- Você de hoje em diante me acorda às oito e meia com cheiro de café. Me serve às nove, me dá a roupa passada e a toalha limpa. Tem que lavar e quarar e passar a toalha todo dia, com ferro bem quente, com ferro bem quente pra matar os germes. Roupa de baixo também tem que ser ferro bem quente. E usar desinfetante na lavagem. Varre a casa todo dia porque eu gosto de andar descalço, como quando morava na roça.
- No meu tempo era chão de terra batida, pai me levava nas costas até a cama para não sujar o lençol, que também se passava à ferro na cama. Antes de dormir, aquele cheiro de sabão de coco tostado, cama quente e eu chorava de pena dele e ele me sorria.

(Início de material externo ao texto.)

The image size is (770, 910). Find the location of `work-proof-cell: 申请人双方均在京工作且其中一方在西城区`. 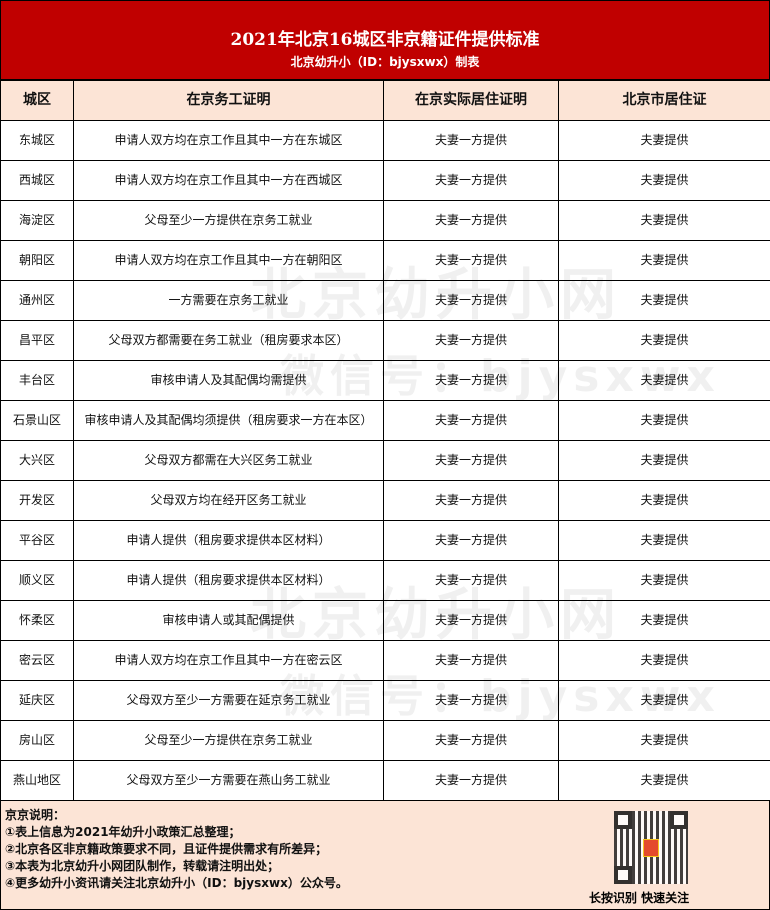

- Me traz o jornal depois do café. Eu disse depois. A outra senhora que trabalhava aqui não deu certo por isso. Ela me fazia tudo atrapalhada, acabava que eu saia engolindo o jornal quente entrando no carro lendo borras de café, por favor. Veja bem: eu acordo, tomo banho, tomo café, leio jornal e saio, nessa ordem, todo dia. Mais nada. Você pode comer e assistir televisão. Chego às dezesseis. às dezesseis não apareça pela sala, não venha limpar o quarto, não exista. Vou sentar ao computador pois preciso terminar o romance.
- O senhor vai desmanchar com a moça do computador?
- Não... Estou escrevendo uma história, sabe, você nunca leu nenhuma história? Nem uma história do tipo bandido e mocinho?
- Sei, que nem novela da televisão, né? Li não senhor. Minhas filha sabe ler, graças a deus. Meu marido-que-deus-o-tenha também sabia. Mas eu fui criada com muita dificuldade, meus pais era caseiro da chácara da dona Maria, avó do senhor. Eles tomava conta de sua mãe, ensinava ela as coisa, e eu cuidava das coisa dela, arrumava as boneca, limpava a cômoda. Se eu estudo, a mãe do senhor nem era mãe do senhor talvez.
- Eu vou ver depois uma escola perto daqui com os colegas de faculdade. Assim você aprende a ler, já que minha mãe é minha mãe, sim? Agora faz-o-favor: são dezoito horas. Minha hora de falar com a Fátima. Desapareça e prepare uma sopinha bem leve, estou um pouco indisposto. O horário do jantar é...
- ... às vinte horas. Sim, senhor. O senhor é um anjo, seu Márcio, dona-Tania-que-deus-a-tenha que te abençõe ao lado de deus que ela deve estar. Como deve ficar orgulhosa desse filho tão bom. O senhor vem mesmo como deputado, que eu falo pra todo mundo na escola que o senhor é muito bom e eu voto no senhor. Imagina só, eu, com cinqüenta anos estudando! Nunca é tarde, seu Márcio, nunca é tarde!
Sai falando: "graças a deus! graças a deus!" Márcio resolve visitar a escola com o chefe de campanha.